> [Task to carry out] From the entries below, return every line that includes the word "BlancVPN".

[Data — start]

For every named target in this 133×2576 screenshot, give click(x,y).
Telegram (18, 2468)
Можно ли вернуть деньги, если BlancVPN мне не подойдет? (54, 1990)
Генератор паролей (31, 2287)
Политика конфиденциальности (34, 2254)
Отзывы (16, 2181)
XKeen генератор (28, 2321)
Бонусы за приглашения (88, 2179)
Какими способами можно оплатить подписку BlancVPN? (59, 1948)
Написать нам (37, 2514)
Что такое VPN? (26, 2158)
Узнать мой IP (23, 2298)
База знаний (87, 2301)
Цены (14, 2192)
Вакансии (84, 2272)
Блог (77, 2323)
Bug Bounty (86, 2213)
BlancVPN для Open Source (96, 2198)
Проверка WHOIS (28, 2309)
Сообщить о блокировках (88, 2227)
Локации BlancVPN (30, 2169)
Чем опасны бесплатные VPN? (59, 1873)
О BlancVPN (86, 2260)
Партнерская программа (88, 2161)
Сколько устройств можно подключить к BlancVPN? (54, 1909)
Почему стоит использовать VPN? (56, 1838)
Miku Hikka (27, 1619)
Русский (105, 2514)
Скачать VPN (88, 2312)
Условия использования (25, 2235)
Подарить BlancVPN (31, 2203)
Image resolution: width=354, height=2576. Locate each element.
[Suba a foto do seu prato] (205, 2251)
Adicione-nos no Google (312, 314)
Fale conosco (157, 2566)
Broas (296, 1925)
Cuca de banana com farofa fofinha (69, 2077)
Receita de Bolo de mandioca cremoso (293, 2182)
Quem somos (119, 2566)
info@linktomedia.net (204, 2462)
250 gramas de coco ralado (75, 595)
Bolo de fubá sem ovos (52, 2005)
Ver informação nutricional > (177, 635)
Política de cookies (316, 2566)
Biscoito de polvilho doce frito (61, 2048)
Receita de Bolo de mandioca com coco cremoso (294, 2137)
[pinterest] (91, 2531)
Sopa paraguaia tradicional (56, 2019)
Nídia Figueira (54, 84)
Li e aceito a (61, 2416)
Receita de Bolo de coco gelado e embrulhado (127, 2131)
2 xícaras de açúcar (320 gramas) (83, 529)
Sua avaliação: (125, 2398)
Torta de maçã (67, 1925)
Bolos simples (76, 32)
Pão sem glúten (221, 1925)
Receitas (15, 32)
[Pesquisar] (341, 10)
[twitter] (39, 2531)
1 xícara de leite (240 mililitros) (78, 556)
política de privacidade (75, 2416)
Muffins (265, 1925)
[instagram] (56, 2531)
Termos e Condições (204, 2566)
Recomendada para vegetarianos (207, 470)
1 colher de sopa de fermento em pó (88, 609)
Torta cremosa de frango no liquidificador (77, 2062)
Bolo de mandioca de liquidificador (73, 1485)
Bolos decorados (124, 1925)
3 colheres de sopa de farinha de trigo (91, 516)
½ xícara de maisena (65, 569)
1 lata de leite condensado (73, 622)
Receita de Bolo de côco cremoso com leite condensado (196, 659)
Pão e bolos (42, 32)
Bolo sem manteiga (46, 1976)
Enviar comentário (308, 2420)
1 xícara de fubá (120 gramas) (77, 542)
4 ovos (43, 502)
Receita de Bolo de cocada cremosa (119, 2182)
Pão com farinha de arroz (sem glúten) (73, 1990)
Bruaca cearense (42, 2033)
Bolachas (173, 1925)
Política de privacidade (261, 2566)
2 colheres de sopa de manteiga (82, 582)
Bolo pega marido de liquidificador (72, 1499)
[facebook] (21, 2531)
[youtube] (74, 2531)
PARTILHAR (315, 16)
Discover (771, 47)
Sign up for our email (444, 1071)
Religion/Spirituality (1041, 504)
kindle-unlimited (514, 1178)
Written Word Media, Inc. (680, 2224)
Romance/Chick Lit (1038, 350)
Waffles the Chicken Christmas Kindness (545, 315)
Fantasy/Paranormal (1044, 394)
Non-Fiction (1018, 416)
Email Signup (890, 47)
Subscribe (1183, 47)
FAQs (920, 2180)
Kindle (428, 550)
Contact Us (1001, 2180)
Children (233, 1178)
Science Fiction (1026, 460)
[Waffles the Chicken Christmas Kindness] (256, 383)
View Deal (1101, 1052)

[Data — finish]

> [Task response]
Можно ли вернуть деньги, если BlancVPN мне не подойдет? (54, 1990)
Какими способами можно оплатить подписку BlancVPN? (59, 1948)
BlancVPN для Open Source (96, 2198)
Локации BlancVPN (30, 2169)
О BlancVPN (86, 2260)
Сколько устройств можно подключить к BlancVPN? (54, 1909)
Подарить BlancVPN (31, 2203)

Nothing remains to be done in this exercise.